■ Task: Extract the lines of the listing below, repeating them exactly, starting at the line that contains "Viewport: 760px width, 600px" and ending at the last line of the listing.

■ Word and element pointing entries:
-=-=-
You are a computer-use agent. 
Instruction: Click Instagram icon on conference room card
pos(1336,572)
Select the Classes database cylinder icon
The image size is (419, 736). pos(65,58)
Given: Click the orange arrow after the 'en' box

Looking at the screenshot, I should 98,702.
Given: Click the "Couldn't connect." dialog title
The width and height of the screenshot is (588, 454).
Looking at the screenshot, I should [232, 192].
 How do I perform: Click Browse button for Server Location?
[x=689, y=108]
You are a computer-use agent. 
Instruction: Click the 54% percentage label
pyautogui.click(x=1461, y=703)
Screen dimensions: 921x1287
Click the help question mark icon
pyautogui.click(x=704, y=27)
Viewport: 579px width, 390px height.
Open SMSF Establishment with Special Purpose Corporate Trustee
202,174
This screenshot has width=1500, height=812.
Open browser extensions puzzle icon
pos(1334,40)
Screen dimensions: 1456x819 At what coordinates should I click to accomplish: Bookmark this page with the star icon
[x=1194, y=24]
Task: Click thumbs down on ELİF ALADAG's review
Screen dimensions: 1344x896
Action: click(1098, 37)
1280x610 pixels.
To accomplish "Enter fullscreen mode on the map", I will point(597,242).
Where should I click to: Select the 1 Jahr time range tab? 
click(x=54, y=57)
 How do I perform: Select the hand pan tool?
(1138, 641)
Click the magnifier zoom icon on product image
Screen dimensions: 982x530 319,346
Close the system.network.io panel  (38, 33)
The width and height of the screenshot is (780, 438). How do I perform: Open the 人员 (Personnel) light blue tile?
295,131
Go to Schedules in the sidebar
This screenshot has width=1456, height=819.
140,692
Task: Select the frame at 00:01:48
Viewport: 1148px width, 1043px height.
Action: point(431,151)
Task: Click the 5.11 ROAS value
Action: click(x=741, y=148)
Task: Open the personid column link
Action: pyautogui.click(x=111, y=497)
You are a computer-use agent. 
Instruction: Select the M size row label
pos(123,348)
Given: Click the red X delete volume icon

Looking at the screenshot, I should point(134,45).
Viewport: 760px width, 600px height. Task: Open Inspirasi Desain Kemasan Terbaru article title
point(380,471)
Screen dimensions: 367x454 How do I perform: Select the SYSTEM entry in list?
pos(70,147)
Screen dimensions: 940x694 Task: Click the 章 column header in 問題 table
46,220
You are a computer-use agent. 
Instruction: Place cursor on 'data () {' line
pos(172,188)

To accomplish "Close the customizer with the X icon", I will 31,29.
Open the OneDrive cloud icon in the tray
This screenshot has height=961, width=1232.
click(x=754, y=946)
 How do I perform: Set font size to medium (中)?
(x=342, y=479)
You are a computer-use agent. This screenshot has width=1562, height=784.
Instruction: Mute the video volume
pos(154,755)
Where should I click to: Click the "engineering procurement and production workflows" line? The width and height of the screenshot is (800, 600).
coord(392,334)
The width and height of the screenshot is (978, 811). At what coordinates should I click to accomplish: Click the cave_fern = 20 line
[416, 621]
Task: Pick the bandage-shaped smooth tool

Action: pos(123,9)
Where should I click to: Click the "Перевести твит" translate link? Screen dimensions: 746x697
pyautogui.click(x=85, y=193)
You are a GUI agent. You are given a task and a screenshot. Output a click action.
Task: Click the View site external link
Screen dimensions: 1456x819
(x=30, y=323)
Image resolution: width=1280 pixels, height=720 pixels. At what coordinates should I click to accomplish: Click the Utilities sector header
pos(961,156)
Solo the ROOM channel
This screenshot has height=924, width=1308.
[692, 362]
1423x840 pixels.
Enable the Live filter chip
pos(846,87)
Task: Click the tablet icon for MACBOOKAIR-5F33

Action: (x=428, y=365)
-=-=-
■ Result of this exercise:
Viewport: 760px width, 600px height. Task: Open Inspirasi Desain Kemasan Terbaru article title
point(380,471)
Screen dimensions: 367x454 How do I perform: Select the SYSTEM entry in list?
pos(70,147)
Screen dimensions: 940x694 Task: Click the 章 column header in 問題 table
46,220
You are a computer-use agent. 
Instruction: Place cursor on 'data () {' line
pos(172,188)

To accomplish "Close the customizer with the X icon", I will 31,29.
Open the OneDrive cloud icon in the tray
This screenshot has height=961, width=1232.
click(x=754, y=946)
 How do I perform: Set font size to medium (中)?
(x=342, y=479)
You are a computer-use agent. This screenshot has width=1562, height=784.
Instruction: Mute the video volume
pos(154,755)
Where should I click to: Click the "engineering procurement and production workflows" line? The width and height of the screenshot is (800, 600).
coord(392,334)
The width and height of the screenshot is (978, 811). At what coordinates should I click to accomplish: Click the cave_fern = 20 line
[416, 621]
Task: Pick the bandage-shaped smooth tool

Action: pos(123,9)
Where should I click to: Click the "Перевести твит" translate link? Screen dimensions: 746x697
pyautogui.click(x=85, y=193)
You are a GUI agent. You are given a task and a screenshot. Output a click action.
Task: Click the View site external link
Screen dimensions: 1456x819
(x=30, y=323)
Image resolution: width=1280 pixels, height=720 pixels. At what coordinates should I click to accomplish: Click the Utilities sector header
pos(961,156)
Solo the ROOM channel
This screenshot has height=924, width=1308.
[692, 362]
1423x840 pixels.
Enable the Live filter chip
pos(846,87)
Task: Click the tablet icon for MACBOOKAIR-5F33

Action: (x=428, y=365)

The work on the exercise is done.